Categories: Narasi

Salam Keagamaan Yes, Salam Kebangsaan Oke!

Perbincangan publik sedang mengarah ke urusan salam. Hal ini bermula dari ungkapan Ketua Badan Pembinaan Ideologi Pancasila (BPIP) Yudian Wahyudi yang memperkenalkan pentingnya Salam Pancasila, sebagai salam nasional. Salam Pancasila dilakukan dengan mengangkat lima jari di atas pundak dengan lengan tegak lurus.

Gerakan tersebut pun bukan tanpa arti dan makna. Di dalam salam Pancasila, makna mengangkat kelima jari di atas pundak tersebut adalah sebagai simbol penghormatan seluruh elemen masyarakat terhadap lima sila Pancasila. Dalam hal ini, penghormatan dan pelaksanaan sila-sila Pancasila mesti dilakukan oleh seluruh elemen masyarakat. Mulai dari pejabat negara hingga seluruh anggota masyarakat (detik.com,22/02/2020).

Salam Pancasila muncul dalam rangka menumbuhkan kembali semangat kebangsaan; menguatkan rasa persaudaraan serta persatuan dan kesatuan masyarakat. Terutama untuk menangkal tumbuhnya sikap-sikap intoleran. Di tengah menguatnya sikap dan perilaku intoleran yang bisa mengganggu dan melemahkan ikatan persaudaraan bangsa, kita perlu melakukan gerakan-gerakan bersama untuk kembali menguatkan ikatan tersebut.  Salam kebangsaan atau salam Pancasila menegaskan tekad bersama sebagai sebuah bangsa. Bahwa dalam kondisi saat ini, kita sama-sama butuh kembali mengingat dan mengembangkan nilai-nilai Pancasila di kehidupan bersama.

Poinnya: ada semangat kebangsaan yang perlu “dipanggil” kembali dalam diri setiap individu bangsa Indonesia, agar setiap orang kembali teringat karakternya sebagai bangsa yang saling bersaudara, saling menghormati, dan menjaga perdamaian. Dan salah satu cara “memanggil” kembali kesadaran tersebut adalah lewat salam kebangsaan ketika berjumpa sesama saudara. Konteks inilah yang perlu dipahami dalam memaknai salam Pancasila atau salam kebangsaan.
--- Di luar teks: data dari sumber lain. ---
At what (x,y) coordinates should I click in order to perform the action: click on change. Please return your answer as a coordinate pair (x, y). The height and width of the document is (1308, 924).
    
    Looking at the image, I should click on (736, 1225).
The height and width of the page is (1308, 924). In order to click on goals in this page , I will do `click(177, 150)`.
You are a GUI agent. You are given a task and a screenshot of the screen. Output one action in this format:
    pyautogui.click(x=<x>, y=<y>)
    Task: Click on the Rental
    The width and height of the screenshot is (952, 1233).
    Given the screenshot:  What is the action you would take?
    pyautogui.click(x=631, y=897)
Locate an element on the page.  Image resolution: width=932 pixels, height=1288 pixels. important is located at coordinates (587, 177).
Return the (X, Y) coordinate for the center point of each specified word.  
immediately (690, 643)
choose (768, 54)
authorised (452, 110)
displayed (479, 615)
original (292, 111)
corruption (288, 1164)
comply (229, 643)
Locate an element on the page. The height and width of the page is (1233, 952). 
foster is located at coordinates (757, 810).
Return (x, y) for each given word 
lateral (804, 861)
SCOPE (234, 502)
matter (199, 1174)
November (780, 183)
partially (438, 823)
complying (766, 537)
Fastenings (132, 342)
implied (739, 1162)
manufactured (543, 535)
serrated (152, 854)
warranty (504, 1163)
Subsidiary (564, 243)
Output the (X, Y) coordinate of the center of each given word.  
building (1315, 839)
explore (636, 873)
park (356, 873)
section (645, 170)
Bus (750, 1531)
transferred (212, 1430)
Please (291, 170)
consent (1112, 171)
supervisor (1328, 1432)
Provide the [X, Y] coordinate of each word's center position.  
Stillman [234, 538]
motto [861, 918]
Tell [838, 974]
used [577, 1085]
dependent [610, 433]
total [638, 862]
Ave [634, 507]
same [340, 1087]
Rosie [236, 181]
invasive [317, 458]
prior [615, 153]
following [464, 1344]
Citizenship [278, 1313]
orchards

Dalam catatan sejarah perjalanan bangsa, kita juga mengenal bentul-bentuk salam nasional, misalnya salam “merdeka!” yang ditetapkan Sang Proklamator Bung Karno. Setelah momentum proklamasi kemerdekaan RI, tepatnya pada tanggal 1 September 1945, Bung Karno memperkenalkan salam merdeka atau salam nasional. Seperti ditulis Cindy Adams dalam Bung Karno Penyambung Lidah Rakyat Indonesia, Bung Karno berkata, “Pada 1 September 1945, aku menetapkan supaya setiap warga negara Republik memberi salam kepada orang lain dengan mengangkat tangan, membuka lebar kelima jarinya sebagai pencerminan lima dasar negara dan meneriakkan, merdeka!” (jpnn.com, 01/09/2015).

Baca Juga : Dari Salam Pancasila ke Revolusi Pancasila; Gerak Akseleratif Menuju Kejayaan Bangsa

Jika dulu Bung Karno menetapkan salam merdeka sebagai pengikat, penanda, dan penguat kepercayaan diri kita atas lahirnya sebuah bangsa yang berkuasa sendiri tanpa belenggu penjajahan, maka sejalan dengan semangat tersebut, salam Pancasila saat ini juga disuarakan dalam rangka menegaskan jatidiri bangsa sebagai bangsa Pancasila. Bangsa yang menghormati perbedaan, persaudaraan, dan perdamaian. Lepas dari penjajah, muncul salam merdeka. Sekarang, saat bangsa menghadapi tantangan intoleransi, kita perlu menegaskan kembali semangat kebangsaan, persatuan, dan persaudaraan, salah satunya lewat salam Pancasila.

Di dalam salam kebangsan terdapat komitmen bersama untuk menjunjung tinggi nilai-nilai Pancasila, termasuk semangat persatuan dan menghormati perbedaan. Di titik inilah, salam Pancasila sebagai salam kebangsaan sama sekali tidak untuk mengganti atau menghapus salam-salam keagamaan. Setiap umat beragama atau elemen bangsa di Indonesia memiliki cara dan ucapan salam yang harus dihormati. Justru, salam kebangsaan bisa berfungsi untuk memperkokoh ikatan persaudaraan antar elemen bangsa Indonesia tersebut.

Sejalan, beriringan

Di dalam salam umat Islam, misalnya, di dalamnya ada doa dan harapan akan keselamatan, kasih sayang (rahmat), dan keberkahan Allah. Berkah di sini menurut para ulama, seperti Imam Nawawi, Imam Ghazali, dan Imam Qurtubi, adalah tumbuh dan berkembangnya kebaikan (Didik Dahlan: 2018). Maka, salam kebangsaan juga bisa sejalan dengan hal-hal tersebut. Sebab di dalam salam kebangsaan (Pancasila) ada tekad dan semangat menjaga nilai-nilai Pancasia seperti nilai persatuan, persaudaraan, dan spirit menghormati perbedaan. Dan kita tahu, itu semua merupakan syarat bagi terciptanya kebaikan dan perdamaian dalam kehidupan bersama.   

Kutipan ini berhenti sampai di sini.